**Extracted information**.
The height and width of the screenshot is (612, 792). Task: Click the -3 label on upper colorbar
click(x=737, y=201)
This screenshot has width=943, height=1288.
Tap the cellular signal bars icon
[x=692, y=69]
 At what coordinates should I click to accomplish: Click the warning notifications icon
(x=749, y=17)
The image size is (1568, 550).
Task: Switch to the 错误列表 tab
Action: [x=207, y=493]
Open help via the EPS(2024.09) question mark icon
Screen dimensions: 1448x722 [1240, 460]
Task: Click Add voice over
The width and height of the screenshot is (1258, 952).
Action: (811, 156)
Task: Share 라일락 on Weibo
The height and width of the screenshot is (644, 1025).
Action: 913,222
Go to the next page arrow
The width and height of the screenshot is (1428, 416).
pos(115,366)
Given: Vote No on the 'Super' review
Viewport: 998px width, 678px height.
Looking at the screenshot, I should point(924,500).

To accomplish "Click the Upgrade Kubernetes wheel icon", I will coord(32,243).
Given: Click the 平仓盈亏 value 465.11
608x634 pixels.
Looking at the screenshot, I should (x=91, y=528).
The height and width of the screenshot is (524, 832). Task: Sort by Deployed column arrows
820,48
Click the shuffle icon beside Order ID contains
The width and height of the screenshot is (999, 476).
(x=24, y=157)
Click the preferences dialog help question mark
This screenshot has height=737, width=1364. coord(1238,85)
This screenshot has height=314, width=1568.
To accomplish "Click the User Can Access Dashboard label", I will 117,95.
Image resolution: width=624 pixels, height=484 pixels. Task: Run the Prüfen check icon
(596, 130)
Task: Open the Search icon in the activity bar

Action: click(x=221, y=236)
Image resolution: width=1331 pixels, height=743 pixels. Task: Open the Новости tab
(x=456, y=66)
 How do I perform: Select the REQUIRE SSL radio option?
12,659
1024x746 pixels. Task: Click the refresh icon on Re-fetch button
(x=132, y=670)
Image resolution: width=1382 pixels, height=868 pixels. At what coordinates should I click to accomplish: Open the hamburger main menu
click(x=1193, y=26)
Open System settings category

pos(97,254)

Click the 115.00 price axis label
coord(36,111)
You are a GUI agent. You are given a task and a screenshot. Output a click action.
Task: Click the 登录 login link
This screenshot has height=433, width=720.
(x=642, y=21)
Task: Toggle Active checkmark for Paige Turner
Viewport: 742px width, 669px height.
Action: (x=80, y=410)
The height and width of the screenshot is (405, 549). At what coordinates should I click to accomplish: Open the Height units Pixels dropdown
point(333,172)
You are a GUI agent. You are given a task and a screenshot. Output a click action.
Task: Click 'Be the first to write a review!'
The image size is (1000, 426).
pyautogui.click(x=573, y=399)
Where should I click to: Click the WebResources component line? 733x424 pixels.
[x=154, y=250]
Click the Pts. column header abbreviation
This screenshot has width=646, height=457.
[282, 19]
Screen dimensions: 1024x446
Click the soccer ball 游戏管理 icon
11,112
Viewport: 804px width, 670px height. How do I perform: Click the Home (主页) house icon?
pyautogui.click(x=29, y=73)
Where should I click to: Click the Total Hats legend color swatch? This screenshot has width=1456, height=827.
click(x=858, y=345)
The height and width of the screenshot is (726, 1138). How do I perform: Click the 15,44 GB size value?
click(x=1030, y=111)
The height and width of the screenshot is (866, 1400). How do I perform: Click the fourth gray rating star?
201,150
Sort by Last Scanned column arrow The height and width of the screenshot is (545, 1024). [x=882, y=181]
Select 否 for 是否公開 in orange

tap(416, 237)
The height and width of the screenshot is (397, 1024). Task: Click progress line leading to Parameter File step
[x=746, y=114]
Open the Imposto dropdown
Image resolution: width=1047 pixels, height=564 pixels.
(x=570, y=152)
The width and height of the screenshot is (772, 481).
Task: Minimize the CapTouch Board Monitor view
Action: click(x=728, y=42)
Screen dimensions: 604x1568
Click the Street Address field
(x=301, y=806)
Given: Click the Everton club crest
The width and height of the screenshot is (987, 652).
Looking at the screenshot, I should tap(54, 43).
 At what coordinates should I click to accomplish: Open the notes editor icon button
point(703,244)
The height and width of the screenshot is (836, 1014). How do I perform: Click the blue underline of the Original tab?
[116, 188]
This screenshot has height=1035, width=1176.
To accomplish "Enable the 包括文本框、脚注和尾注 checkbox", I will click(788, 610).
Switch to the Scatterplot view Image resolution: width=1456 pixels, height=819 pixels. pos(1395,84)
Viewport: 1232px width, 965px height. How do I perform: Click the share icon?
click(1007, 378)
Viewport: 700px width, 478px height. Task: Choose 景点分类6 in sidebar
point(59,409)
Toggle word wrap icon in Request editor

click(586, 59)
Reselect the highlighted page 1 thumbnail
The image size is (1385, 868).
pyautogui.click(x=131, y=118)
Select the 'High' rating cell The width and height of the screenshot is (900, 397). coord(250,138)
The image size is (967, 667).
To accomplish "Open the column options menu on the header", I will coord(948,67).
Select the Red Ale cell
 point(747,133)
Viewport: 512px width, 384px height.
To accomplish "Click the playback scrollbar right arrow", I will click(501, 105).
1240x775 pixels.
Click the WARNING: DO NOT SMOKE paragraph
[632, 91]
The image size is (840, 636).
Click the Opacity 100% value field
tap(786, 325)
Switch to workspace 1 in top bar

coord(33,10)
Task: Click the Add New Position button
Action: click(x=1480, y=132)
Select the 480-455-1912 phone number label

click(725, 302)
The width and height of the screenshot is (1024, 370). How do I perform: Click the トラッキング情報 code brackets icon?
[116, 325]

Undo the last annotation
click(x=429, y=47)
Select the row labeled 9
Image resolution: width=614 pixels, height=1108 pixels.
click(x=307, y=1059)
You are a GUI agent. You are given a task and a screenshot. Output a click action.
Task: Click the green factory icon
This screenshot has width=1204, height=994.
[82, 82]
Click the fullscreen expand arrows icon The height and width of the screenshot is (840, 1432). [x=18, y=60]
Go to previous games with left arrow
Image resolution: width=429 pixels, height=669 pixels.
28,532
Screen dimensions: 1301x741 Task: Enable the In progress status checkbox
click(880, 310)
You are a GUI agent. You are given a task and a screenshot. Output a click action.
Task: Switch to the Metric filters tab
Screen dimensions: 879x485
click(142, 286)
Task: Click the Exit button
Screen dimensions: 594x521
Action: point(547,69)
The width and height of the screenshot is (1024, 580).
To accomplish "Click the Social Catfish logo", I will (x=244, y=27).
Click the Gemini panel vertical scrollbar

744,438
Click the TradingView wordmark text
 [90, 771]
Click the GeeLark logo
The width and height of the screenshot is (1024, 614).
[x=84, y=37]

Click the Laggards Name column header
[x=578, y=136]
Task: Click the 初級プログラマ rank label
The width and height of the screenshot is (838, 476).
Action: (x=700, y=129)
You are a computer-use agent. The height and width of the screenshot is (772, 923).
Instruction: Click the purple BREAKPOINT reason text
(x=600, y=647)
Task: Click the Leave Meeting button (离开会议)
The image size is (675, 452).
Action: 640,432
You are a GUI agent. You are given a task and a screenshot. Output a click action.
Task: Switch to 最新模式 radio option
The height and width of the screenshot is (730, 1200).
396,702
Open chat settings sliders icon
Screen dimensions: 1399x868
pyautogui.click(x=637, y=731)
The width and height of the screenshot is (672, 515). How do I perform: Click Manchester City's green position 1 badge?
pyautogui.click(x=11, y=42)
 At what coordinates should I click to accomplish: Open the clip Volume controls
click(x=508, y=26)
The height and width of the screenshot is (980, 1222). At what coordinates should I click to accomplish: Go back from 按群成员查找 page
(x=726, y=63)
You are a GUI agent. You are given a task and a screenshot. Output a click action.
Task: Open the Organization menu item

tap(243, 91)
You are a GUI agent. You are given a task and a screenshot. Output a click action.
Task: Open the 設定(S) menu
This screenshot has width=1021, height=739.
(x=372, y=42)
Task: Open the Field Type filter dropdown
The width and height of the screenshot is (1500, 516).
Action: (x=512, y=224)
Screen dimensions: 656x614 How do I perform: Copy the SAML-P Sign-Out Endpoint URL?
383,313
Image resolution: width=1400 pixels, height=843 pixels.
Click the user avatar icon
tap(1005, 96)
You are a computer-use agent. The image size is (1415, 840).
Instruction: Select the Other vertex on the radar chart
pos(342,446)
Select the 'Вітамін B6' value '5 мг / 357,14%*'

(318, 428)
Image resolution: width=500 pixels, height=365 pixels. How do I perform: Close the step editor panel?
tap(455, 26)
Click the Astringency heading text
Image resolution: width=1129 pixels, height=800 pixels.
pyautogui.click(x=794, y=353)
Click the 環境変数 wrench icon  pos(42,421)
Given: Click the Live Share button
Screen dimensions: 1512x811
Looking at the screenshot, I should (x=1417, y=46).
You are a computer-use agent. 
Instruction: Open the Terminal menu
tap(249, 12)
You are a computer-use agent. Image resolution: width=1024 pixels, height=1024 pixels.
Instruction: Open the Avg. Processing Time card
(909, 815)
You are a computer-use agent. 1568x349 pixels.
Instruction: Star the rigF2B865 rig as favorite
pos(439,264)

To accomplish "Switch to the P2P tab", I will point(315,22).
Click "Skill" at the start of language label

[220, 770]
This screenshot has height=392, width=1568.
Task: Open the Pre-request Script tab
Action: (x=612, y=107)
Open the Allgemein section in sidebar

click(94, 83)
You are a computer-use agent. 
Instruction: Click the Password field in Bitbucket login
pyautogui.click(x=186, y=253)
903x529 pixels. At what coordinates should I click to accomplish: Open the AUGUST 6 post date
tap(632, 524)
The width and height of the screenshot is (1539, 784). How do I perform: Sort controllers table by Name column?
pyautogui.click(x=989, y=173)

**Problem to solve**. From the records above, return each line that has the string "computer".

**Result of this task**.
You are a computer-use agent. The height and width of the screenshot is (772, 923).
You are a computer-use agent. The image size is (1415, 840).
You are a computer-use agent. 
You are a computer-use agent. Image resolution: width=1024 pixels, height=1024 pixels.
You are a computer-use agent. 1568x349 pixels.
You are a computer-use agent. 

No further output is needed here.